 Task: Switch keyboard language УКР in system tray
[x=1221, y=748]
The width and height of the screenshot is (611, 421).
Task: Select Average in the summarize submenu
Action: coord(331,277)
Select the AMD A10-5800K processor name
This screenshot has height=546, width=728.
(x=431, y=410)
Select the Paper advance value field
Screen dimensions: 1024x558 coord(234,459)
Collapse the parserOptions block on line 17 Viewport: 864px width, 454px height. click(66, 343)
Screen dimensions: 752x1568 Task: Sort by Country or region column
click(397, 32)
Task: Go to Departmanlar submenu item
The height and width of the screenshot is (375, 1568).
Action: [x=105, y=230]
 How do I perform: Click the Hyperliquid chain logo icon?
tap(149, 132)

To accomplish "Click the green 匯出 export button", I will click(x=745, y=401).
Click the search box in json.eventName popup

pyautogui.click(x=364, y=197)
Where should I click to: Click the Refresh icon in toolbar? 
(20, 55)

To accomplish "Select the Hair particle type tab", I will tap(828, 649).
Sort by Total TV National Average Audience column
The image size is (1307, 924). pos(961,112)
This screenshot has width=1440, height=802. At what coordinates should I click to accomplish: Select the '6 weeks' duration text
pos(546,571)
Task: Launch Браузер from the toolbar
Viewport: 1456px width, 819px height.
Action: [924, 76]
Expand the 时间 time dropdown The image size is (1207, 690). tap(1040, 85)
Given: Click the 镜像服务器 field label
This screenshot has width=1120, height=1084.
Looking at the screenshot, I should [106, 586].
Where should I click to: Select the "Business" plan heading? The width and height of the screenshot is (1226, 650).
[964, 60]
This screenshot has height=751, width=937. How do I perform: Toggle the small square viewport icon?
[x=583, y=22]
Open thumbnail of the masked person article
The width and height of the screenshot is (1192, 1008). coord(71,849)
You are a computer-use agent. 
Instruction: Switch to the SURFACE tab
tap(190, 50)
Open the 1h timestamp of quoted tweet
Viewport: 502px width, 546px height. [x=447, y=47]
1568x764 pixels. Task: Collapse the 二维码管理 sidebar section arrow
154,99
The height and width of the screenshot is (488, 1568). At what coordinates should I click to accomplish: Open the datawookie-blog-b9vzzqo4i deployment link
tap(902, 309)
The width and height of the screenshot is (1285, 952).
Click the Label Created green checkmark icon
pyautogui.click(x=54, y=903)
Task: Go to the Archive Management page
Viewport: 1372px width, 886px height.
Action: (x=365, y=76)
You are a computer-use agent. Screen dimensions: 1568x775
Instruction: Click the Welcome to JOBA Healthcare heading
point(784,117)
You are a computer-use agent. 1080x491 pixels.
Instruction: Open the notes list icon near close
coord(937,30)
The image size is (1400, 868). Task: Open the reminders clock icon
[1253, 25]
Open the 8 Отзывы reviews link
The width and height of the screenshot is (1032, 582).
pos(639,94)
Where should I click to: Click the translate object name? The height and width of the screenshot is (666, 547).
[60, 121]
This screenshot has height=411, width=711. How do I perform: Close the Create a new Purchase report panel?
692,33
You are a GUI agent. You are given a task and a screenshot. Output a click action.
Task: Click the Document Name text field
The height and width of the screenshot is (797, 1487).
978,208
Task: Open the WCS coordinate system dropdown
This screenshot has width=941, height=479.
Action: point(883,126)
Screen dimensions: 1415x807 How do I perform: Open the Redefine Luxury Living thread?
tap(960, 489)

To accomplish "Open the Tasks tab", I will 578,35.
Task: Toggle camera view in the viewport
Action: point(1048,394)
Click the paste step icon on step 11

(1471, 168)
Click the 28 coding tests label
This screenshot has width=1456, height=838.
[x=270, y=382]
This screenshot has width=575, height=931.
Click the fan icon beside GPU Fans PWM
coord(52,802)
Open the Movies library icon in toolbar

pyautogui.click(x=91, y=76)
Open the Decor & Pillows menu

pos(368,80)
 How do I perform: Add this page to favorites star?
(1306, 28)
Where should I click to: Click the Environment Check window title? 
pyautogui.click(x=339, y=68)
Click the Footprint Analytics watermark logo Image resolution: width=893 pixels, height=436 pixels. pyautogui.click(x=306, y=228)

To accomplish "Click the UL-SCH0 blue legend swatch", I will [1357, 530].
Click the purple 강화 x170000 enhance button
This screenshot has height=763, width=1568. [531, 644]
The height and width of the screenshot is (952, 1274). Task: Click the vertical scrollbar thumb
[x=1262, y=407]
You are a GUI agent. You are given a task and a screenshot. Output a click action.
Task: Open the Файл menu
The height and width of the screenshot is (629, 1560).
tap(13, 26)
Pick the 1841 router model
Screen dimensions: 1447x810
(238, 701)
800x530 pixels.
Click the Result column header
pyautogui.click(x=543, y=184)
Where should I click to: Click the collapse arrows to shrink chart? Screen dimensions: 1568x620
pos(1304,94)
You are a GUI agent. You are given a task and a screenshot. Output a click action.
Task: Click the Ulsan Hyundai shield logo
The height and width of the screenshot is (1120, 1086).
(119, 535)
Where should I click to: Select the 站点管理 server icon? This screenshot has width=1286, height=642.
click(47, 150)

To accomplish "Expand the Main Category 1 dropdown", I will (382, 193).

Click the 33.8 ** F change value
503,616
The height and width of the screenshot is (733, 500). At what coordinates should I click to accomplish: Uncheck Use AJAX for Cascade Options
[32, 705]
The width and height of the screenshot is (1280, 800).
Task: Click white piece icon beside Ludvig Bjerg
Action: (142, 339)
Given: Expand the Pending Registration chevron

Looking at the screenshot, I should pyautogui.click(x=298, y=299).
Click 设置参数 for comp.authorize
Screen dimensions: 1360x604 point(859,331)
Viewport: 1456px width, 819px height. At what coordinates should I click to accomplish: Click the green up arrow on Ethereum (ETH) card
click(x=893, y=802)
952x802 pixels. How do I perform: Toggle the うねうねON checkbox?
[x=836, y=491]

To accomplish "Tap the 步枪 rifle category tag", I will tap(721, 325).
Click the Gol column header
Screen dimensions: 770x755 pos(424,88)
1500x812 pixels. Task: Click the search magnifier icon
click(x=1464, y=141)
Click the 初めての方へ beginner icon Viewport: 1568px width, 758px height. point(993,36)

▸ Given instruction:
Locate every line in the records that contains the word "pixels" and copy each of those lines. Case counts.

▸ Expected answer:
1568x764 pixels. Task: Collapse the 二维码管理 sidebar section arrow
You are a computer-use agent. 1080x491 pixels.
Click the Footprint Analytics watermark logo Image resolution: width=893 pixels, height=436 pixels. pyautogui.click(x=306, y=228)
800x530 pixels.
952x802 pixels. How do I perform: Toggle the うねうねON checkbox?
1500x812 pixels. Task: Click the search magnifier icon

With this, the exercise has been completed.